Data records

• • • • • • •

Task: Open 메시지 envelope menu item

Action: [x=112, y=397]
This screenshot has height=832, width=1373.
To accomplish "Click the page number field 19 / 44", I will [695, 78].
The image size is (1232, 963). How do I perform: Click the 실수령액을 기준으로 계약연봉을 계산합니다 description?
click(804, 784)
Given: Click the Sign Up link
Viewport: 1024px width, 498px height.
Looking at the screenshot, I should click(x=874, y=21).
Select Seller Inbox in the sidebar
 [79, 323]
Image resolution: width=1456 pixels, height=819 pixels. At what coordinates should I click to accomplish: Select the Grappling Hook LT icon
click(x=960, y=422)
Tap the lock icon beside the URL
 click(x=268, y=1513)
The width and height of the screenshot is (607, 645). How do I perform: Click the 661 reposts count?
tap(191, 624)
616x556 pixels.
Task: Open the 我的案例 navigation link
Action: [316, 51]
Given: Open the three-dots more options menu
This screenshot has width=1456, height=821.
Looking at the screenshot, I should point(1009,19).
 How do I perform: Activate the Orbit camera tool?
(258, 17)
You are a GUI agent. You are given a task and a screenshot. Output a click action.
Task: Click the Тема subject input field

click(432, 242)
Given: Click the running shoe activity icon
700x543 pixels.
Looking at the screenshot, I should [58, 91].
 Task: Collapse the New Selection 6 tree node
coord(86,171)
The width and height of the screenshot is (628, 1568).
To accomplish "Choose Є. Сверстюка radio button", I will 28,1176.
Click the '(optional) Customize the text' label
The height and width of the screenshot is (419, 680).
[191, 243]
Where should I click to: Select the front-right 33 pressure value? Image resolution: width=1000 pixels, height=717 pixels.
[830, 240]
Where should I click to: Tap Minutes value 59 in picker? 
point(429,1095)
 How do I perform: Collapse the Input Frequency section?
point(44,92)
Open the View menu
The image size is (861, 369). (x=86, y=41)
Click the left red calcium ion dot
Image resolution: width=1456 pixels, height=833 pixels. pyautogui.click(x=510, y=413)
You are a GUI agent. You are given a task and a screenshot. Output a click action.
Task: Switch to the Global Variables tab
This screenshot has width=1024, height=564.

• • • • • • •

Could you report how many lines in the data above include the word "will"? Give the number and nothing more.

2